Unpacking the EAR: Inheriting Export Licenses
If you are exporting software that uses encryption outside of the US, to a company that is not a subsidiary of a US company, then you generally need your product to undergo review by the Bureau of Industry and Security (”BIS”). BIS references the Export Administration Regulations (”EAR”), and more specifically the Commerce Control List, to see if your software needs authorization for export.
If your software has the characteristics, or performs or simulates the functions of a product designed or modified to use encryption beyond 56-bits (for a symmetric algorithm, e.g., DES; the requirements are different for other types; see the EAR), then your software may likely be classified as “5D002.” (See the EAR Part 774, Supp. 1, Cat. 5(II)(D).) If you and the government determine your software is 5D002, then you need to be authorized by review.

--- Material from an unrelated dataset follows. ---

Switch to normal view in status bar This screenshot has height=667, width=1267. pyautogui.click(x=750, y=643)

The context behind this is that the government needs to know about every bit of encryption software that leaves the country so that they know if they can break into it or not. There is a list of countries where the US feels comfortable for you to export to, e.g., some EU countries; and there are countries where there is very little you can export to, e.g., the “E-1,” which currently includes Iran, Libya, Syria, North Korea, Sudan, and Cuba. Everything else falls in the middle where you want the BIS to review your software and then give you the “go ahead.”

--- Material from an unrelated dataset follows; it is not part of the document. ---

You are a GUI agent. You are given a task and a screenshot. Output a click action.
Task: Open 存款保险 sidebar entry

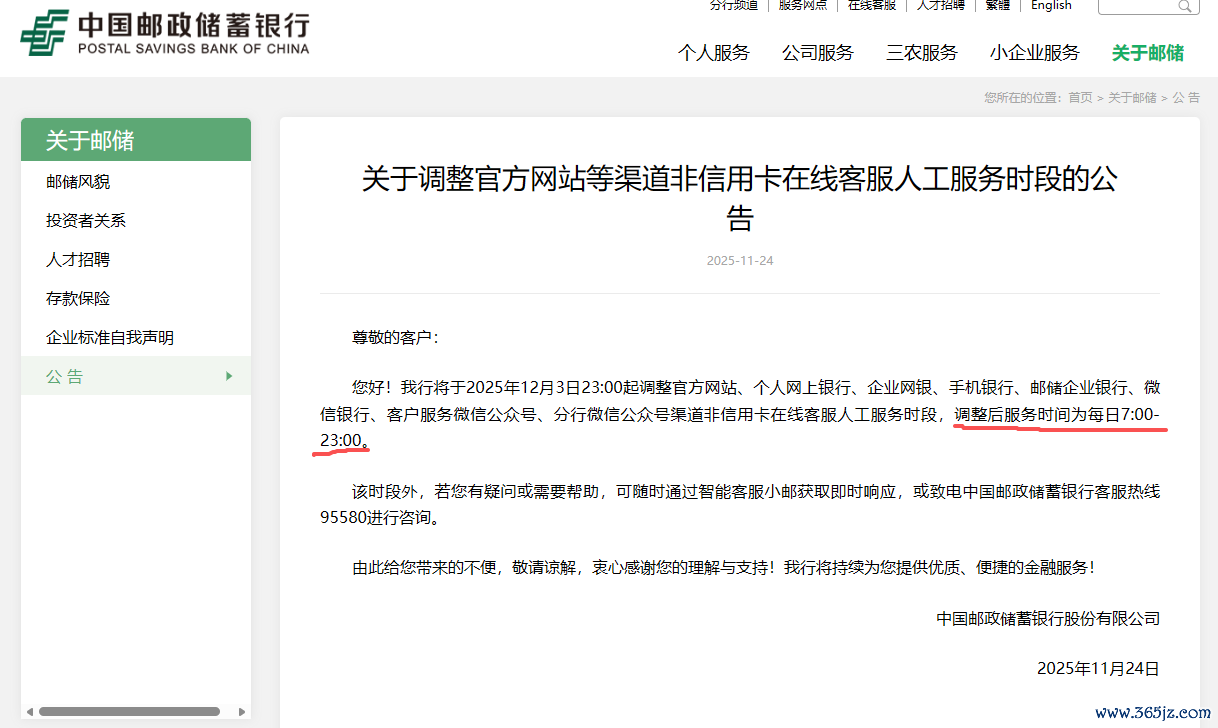tap(78, 299)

Broadly, this process entails getting an Applicant ID Number and a PIN; filling out a BIS 784-P form and a letter of explanation; sending hardcopies per the instructions; and waiting 30 days from the day they register your application until you can ship.
A narrower question is whether the EAR allow software packages to inherit the export licenses of software bundled within.

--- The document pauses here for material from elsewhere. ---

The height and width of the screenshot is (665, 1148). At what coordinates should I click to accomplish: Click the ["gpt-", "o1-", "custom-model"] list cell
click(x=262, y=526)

I think the answer is “no.” Because you are bundling your software with other authorized software, the software package becomes a whole new product–new name, new general functionality, etc. The government then can track what products hold encryption–because that’s really what they’re worried about. Furthermore, for your own safety, it’s best to make sure the government knows about what bundled software you are using and letting them know what export authorization they have received.
Most companies are nervous about process–especially process involving the government. But I believe that they shouldn’t because the turn-around process is fairly fast; and as long as someone with some experience knows how to submit successful 784-Ps, then you should be good to go.
Plus, you can talk to the BIS technical department on a “no-names” basis, and they can guide you through the process.